Israel ataca o sul do Líbano apesar do cessar-fogo.
As forças israelenses realizaram uma onda de ataques aéreos intensivos no sul do Líbano na quinta-feira, visando o que autoridades militares descreveram como depósitos de armas do Hezbollah e infraestrutura pertencente à elite Força Radwan, apesar de um acordo de cessar-fogo estabelecido em novembro de 2024.
Os ataques, que seguiram ordens de evacuação emitidas para moradores das aldeias de Aita al-Jabal, Taybeh, Tayr Debba, Zawtar al-Sharqiyah e Kfar Dounine, marcaram uma escalada significativa nas operações quase diárias de Israel no Líbano.

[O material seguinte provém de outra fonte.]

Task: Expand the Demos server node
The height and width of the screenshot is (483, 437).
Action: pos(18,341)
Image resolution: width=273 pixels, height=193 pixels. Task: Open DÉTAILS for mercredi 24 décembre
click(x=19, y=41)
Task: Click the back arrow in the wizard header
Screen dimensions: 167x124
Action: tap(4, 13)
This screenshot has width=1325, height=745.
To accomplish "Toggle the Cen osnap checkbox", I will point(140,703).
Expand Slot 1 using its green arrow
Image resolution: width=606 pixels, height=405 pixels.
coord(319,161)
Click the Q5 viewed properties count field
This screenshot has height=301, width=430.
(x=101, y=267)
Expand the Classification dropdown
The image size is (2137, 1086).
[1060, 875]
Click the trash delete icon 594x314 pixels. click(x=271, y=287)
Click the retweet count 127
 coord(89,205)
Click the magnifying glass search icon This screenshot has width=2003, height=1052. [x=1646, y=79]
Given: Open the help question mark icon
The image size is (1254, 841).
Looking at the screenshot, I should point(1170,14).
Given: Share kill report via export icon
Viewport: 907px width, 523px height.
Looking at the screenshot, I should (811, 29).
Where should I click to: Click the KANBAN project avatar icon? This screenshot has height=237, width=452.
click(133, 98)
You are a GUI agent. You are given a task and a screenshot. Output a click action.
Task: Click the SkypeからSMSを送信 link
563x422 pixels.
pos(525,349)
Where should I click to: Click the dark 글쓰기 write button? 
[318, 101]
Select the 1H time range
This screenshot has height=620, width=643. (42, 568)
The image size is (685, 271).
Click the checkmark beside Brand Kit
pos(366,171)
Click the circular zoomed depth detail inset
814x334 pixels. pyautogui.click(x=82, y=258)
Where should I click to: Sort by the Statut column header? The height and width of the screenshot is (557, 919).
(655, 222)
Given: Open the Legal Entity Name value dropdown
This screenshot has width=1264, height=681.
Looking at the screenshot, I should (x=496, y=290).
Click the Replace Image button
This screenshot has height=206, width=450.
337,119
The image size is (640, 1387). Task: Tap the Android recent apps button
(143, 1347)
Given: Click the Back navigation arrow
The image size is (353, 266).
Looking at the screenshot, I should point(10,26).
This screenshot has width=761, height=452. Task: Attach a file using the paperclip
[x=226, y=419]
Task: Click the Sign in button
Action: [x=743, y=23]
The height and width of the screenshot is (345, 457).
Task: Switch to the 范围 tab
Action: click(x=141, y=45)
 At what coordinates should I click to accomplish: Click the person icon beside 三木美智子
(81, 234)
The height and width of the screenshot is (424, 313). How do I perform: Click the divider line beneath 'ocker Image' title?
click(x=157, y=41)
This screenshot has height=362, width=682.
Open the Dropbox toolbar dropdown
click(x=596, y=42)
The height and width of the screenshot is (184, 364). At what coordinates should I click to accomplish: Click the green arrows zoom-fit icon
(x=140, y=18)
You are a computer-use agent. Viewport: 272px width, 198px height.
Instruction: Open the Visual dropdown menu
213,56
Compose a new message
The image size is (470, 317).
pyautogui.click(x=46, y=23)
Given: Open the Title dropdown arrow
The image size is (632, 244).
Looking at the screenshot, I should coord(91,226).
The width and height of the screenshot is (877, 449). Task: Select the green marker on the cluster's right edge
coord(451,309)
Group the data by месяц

O Ministério da Saúde do Líbano relatou uma pessoa morta e outra ferida nos ataques da tarde, após um ataque anterior perto de Tiro que matou uma pessoa e feriu outras três.
O presidente libanês, Joseph Aoun, condenou os ataques como “um crime completo sob o direito internacional” e “um crime político abominável”, observando que Israel aumenta sua agressão sempre que o Líbano expressa disposição para negociar. “Quase um ano após a entrada em vigor do cessar-fogo, Israel não poupou esforços para mostrar sua recusa em um acordo entre os dois países — sua mensagem foi recebida”, declarou Aoun.
Alerta Israelense de Operações Mais Amplas
Um oficial das Forças de Defesa de Israel disse ao Channel 12 que os ataques de quinta-feira eram “apenas uma prévia” de possíveis ações, caso as Forças Armadas Libanesas não desarmem o Hezbollah. “Se o exército libanês não desarmar o Hezbollah e não cumprir as exigências do cessar-fogo, Israel, com apoio dos EUA, atacará alvos do Hezbollah em todo o Líbano, inclusive em Beirute”, alertou o oficial.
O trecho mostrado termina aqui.